Although we don't believe in timing the market or panicking over daily movements, we do like to keep an eye on market changes -- just in case they're material to our investing thesis.
U.S. stocks opened roughly unchanged this morning, with the S&P 500 (INDEX: ^GSPC) and the narrower, price-weighted Dow Jones Industrial Average (INDEX: ^DJI) up 0.14% and 0.1%, respectively, as of 10:05 a.m. EDT.
In the latest in a series of weak economic indicators, orders for U.S. durable goods fell by 7.3% in July -- the largest drop in close to a year and a jarring reversal from three consecutive months of gains. Economists polled by Reuters were expecting a 4% decline.
This is the sort of data that raises the odds that the Fed will delay the winding down of its monthly bond purchases, a.k.a. quantitative easing, which is widely -- too widely, in my opinion -- expected to begin in September.
RIP, Muriel Siebert
Muriel "Mickie" Siebert, the first woman to buy a seat on the New York Stock Exchange, died on Saturday in Manhattan at the age of 80. A genuine trailblazer, she once remarked, "For 10 years [at the New York Stock Exchange], it was 1,365 men and me."
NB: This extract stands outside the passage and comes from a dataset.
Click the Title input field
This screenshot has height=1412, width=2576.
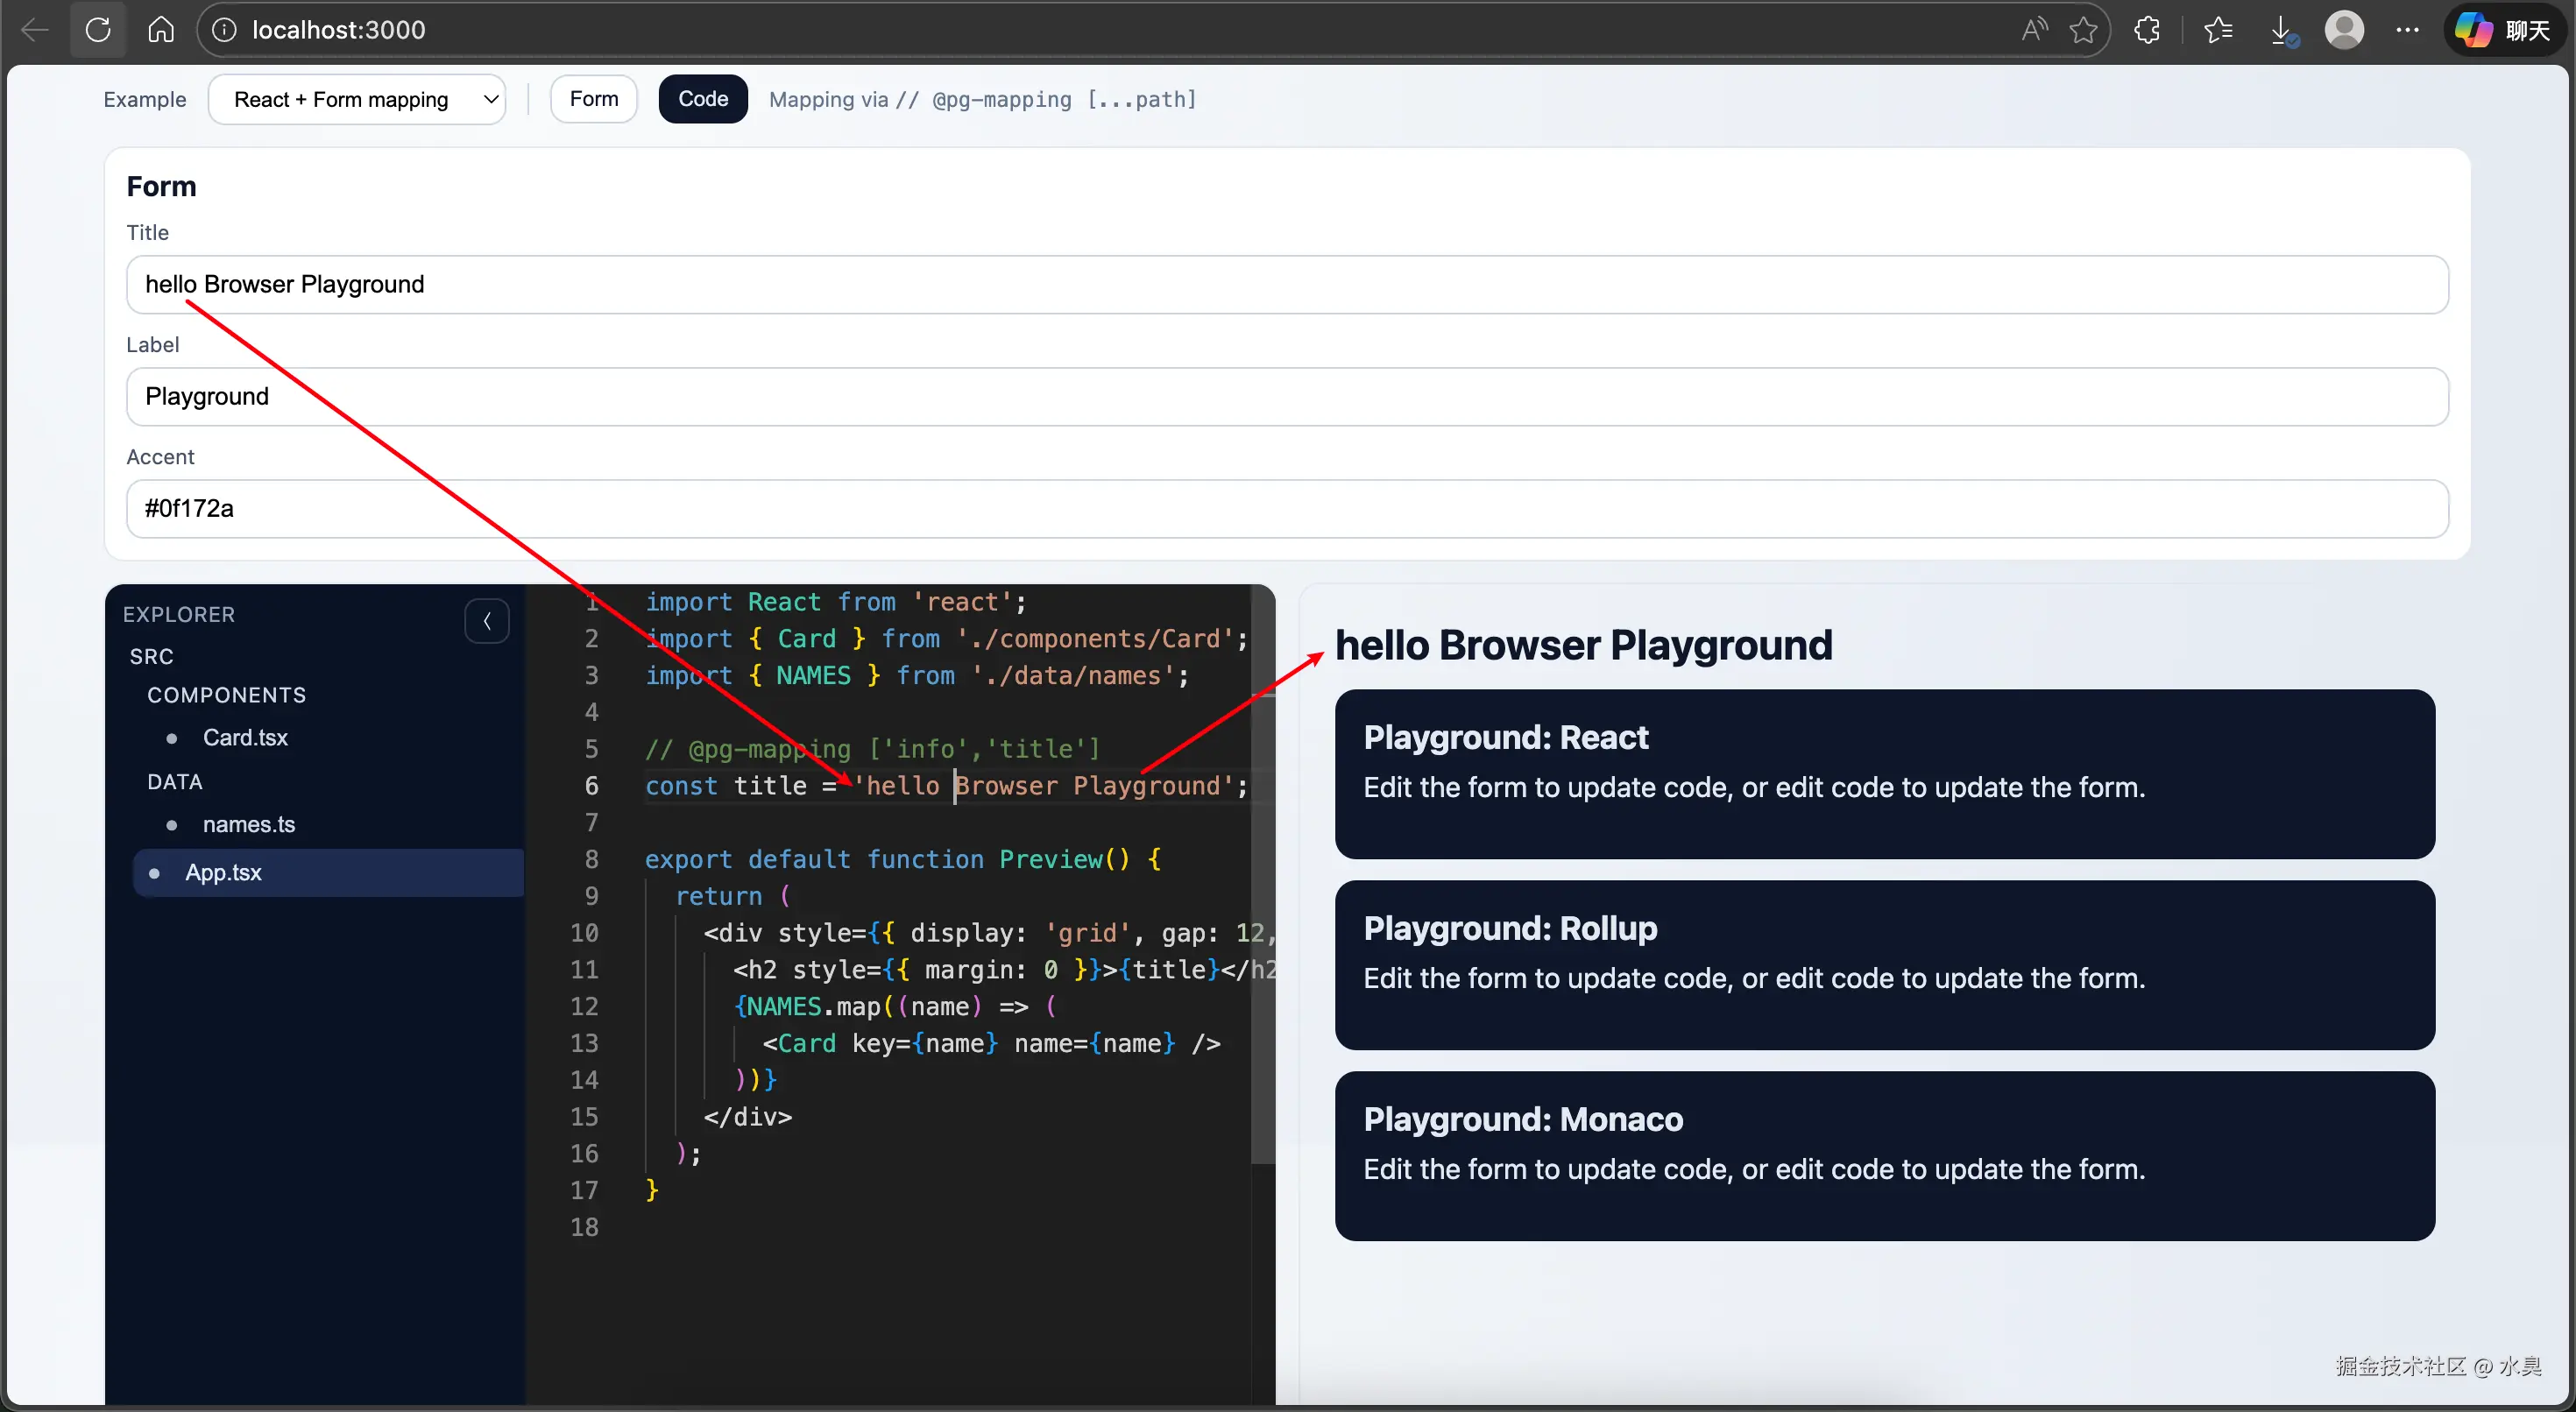pyautogui.click(x=1286, y=285)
Merger Monday: Amgen buys Onyx Pharmaceuticals
On Sunday, Amgen (NASDAQ: AMGN) announced that it will pay $125 per share to acquire Onyx Pharamaceuticals (NASDAQ: ONXX) in an all-cash deal valued at $9.7 billion, net of Onyx's cash. The acquisition price represents only a 6.9% premium to Friday's closing value, but it's a more fetching 44% premium relative to June 28 -- the day before the market became aware that the two firms were in takeover discussions. Furthermore, following a long period of underperformance, Onyx's shares have quadrupled over the past five years:
What is Amgen getting for its money? Primarily, Kyprolis, a blood cancer treatment that was approved in the U.S. last year. Kyprolis has already notched up $125 million in sales in the first half of this year and is expected to achieve "blockbuster" status (more than $1 billion in annual sales) by 2015.
Kyprolis looks like a nice fit with Amgen's existing drug portfolio: 40% of the company's revenue is attributable to cancer-related therapies. In an interview, Amgen CEO Robert Bradway said Amgen had performed extensive due diligence on Onyx and was "very disciplined" with regard to price in order to achieve a return on the acquisition. That ought to be music to Amgen shareholders' ears, as executives are often prone to buying growth for its own sake, rather than profitable growth. Furthermore, discipline ought to be the watchword in this type of acquisition; Kyprolis's growth trajectory is contingent on further testing in order to obtain approvals for wider release.